Publicado por: Ricardo Shimosakai | 19/11/2014

Jamaica fam focuses on accommodating disabled travelers

A traveler in a wheelchair is escorted by a tour guide at the Riu Palace Jamaica in Montego BayA traveler in a wheelchair is escorted by a tour guide at the Riu Palace Jamaica in Montego Bay

Three weeks ago, eight retail agents representing three agencies in the U.S. and one in Canada participated in the first special-needs agent fam trip hosted by the Jamaica Tourist Board (JTB).

The group toured the island with JTB representatives, doing hotel site inspections with a careful eye on the levels of accessibility throughout the properties for clients with disabilities.

The idea for the fam trip was hatched a year or so ago by travel agent Denise Hangsleben of Travel Your Way in Belleville, Ill., who has made her mark as a certified destination wedding specialist and cruise specialist, primarily in the Caribbean region.

She attended a JTB webinar last year and asked the board to offer a fam trip for agents with disabilities.

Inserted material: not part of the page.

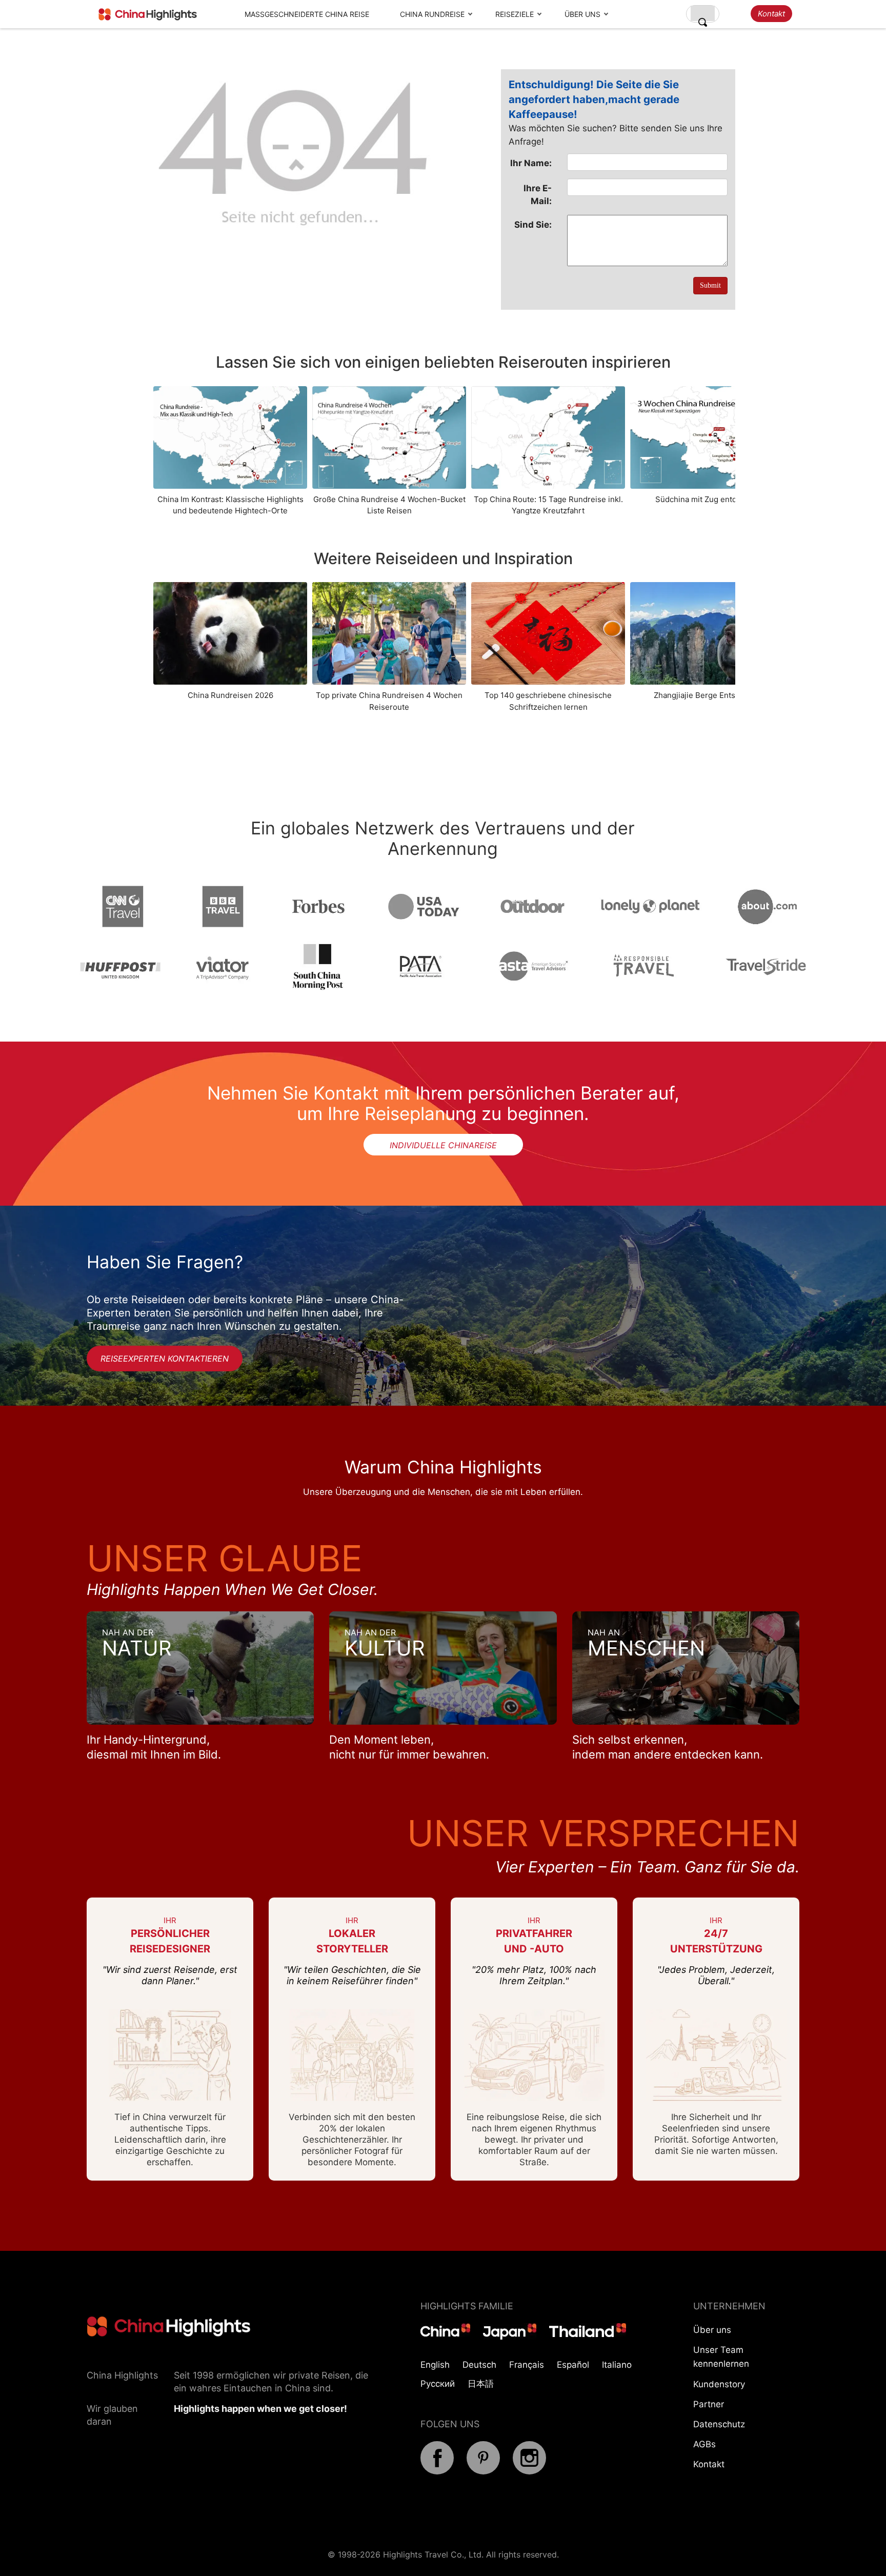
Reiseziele (514, 14)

Although she had booked clients with disabilities over the years, that market had not been her main focus until she herself began to use a wheelchair more than a year ago and she realized the need for an expert agent to assist with arrangements for travelers with special needs.

“Because my mother was visually impaired and almost completely blind by the time she passed and my father-in-law was hearing-impaired, I did have an idea of what their needs were,” Hangsleben said. “Had I not traveled a lot prior to the time I started using a wheelchair, I would not have felt comfortable traveling now.”

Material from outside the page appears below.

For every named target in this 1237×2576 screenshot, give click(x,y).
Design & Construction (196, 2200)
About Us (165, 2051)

On this trip, the focus was on accessibility and infrastructure to accommodate travelers with disabilities.

Paul Pennicook, Jamaica’s director of tourism, said it is important to find ways to attract new niche markets.

“Like any other vacationers, persons with disabilities should be able to enjoy the full destination,” he said. “Our focus is twofold: the physical product must be retrofitted for these visitors, and our workers must be fully equipped to offer excellent service.”

Proper training will play a big part as Jamaica seeks to grow this niche, he said.

Overall, several of Jamaica’s hotels and resorts got high marks for accessibility and service.

“We felt that the Riu Palace Jamaica in Montego Bay was the most accessible; the Holiday Inn SunSpree was pretty easy to navigate in a wheelchair; and Coyaba Beach Resort & Club, also in Montego Bay, was very accommodating,” Hangsleben said. “The staff set up removable ramps for our wheelchairs and were very helpful and welcoming.”

The agents looked for drop-down bars next to toilets and drop-down chairs in guest bathroom showers, ramps, zero-entry pools with assist bars, accessible bathrooms at the pool and beach, ground-level restaurants, mirrors above the buffet offerings, wide doorways and wheelchair paths.

Accommodations for the agents were at the Iberostar Rose Hall Suites, and Hangsleben stayed several days after the trip ended at Secrets Wild Orchid, where she found the layout easy to navigate and the staff accommodating.

“I felt very positive about our experience,” she said. “Much education still is needed, but JTB and the resorts were open to our ideas and suggestions.”